◆ **ACTIVITY**: Your answer should be the lines of the data below that contain "Open".

(Dataset entries)
"""
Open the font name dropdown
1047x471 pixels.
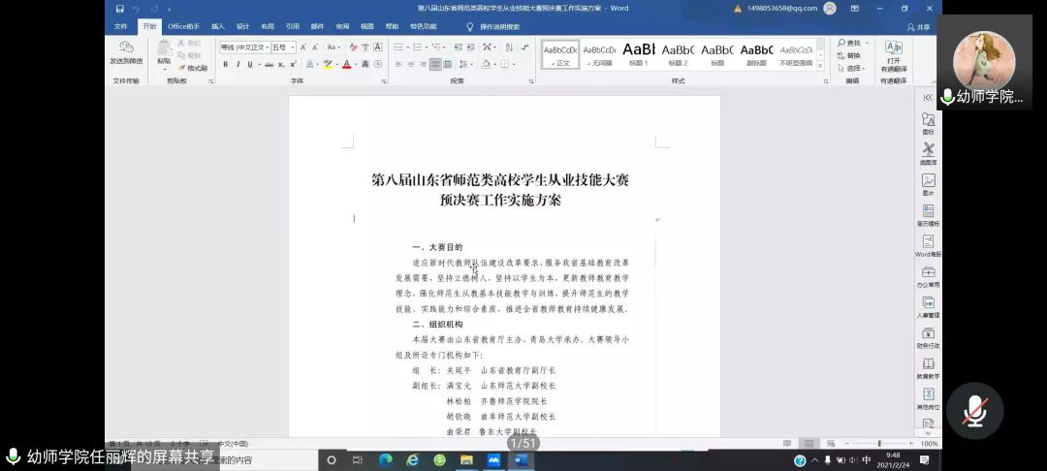click(x=243, y=47)
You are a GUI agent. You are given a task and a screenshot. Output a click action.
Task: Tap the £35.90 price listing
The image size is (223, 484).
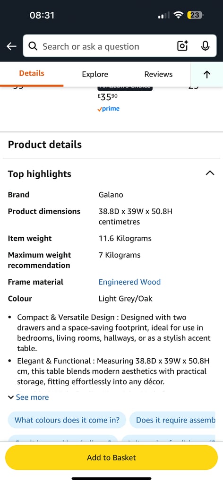coord(107,97)
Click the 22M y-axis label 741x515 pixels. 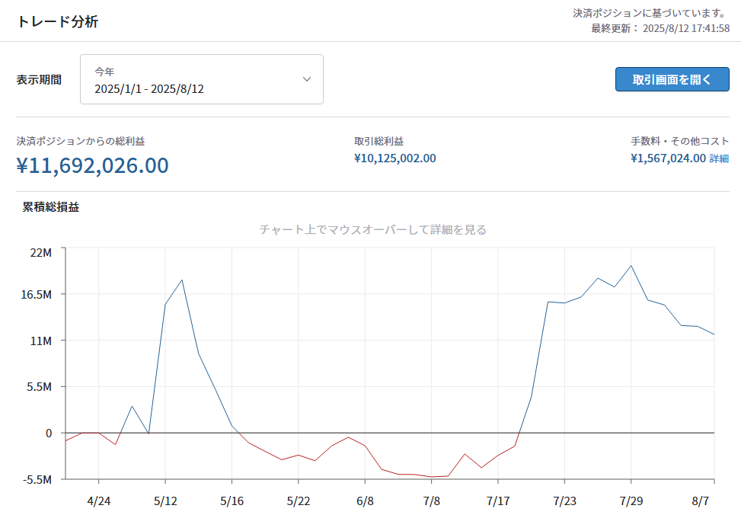coord(41,252)
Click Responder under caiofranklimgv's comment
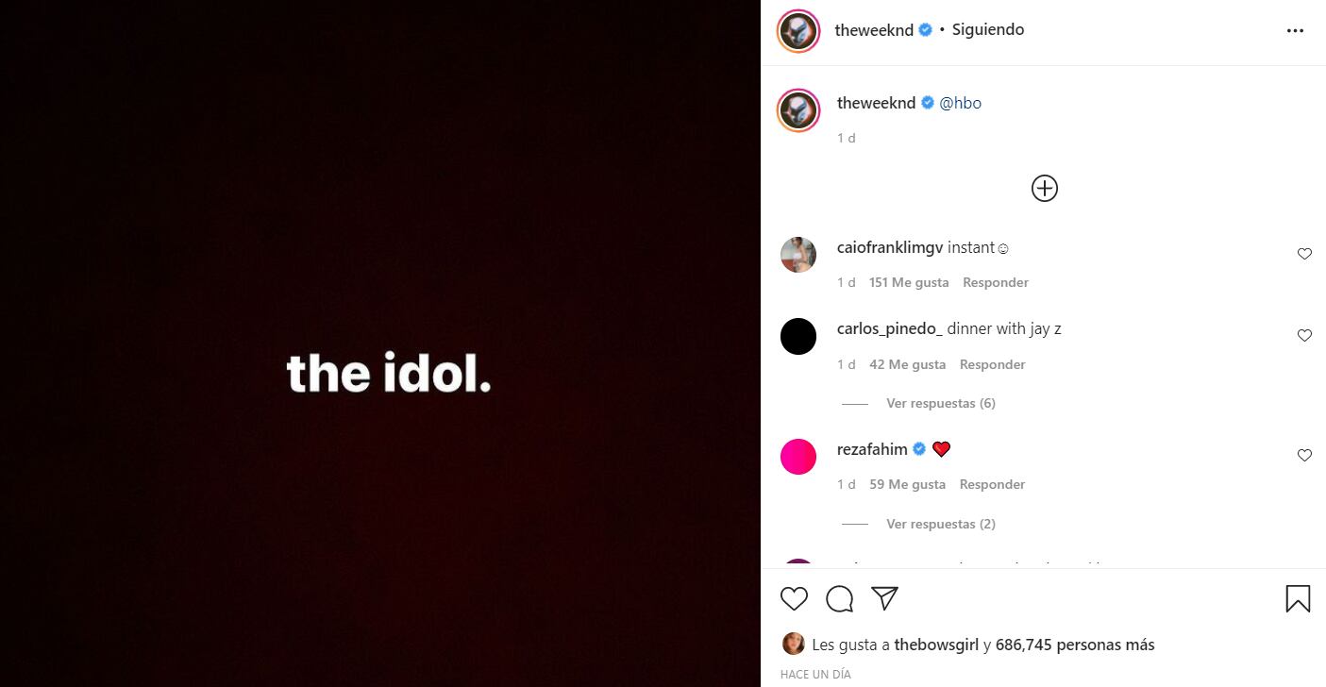This screenshot has width=1326, height=687. point(995,281)
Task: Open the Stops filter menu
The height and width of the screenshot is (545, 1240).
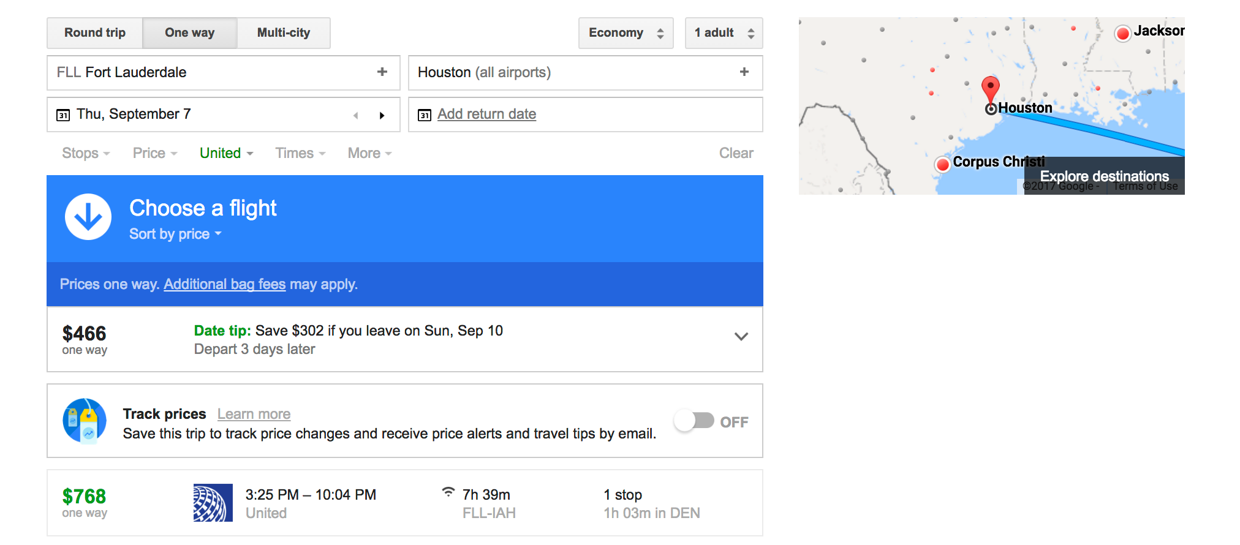Action: coord(86,153)
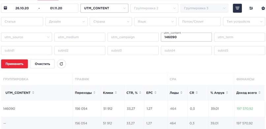
Task: Click the utm_content field containing 146090
Action: (x=186, y=37)
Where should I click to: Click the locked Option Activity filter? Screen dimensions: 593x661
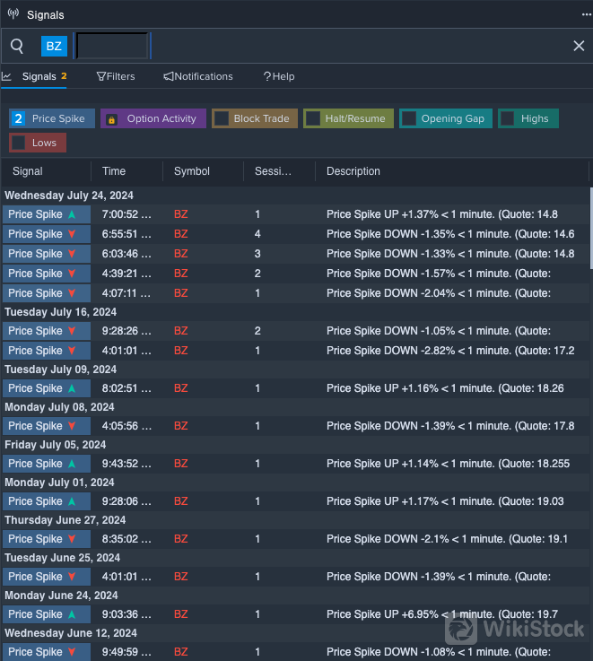152,118
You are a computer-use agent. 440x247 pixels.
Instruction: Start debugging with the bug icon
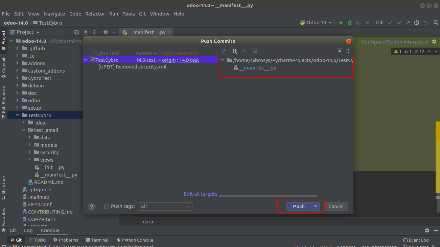349,23
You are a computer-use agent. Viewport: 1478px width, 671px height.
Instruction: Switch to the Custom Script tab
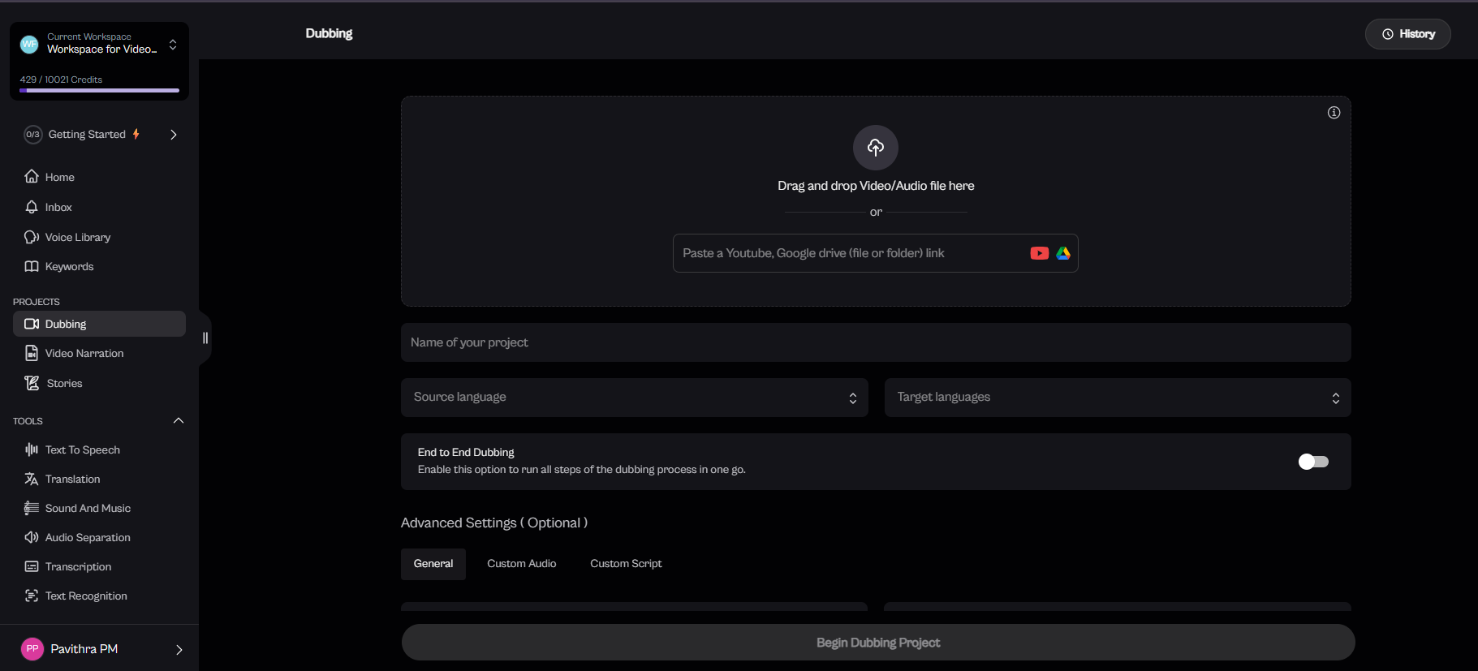[625, 564]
"""
◆ **ANSWER SECTION**:
Open the font name dropdown
Task: Open the Stops filter menu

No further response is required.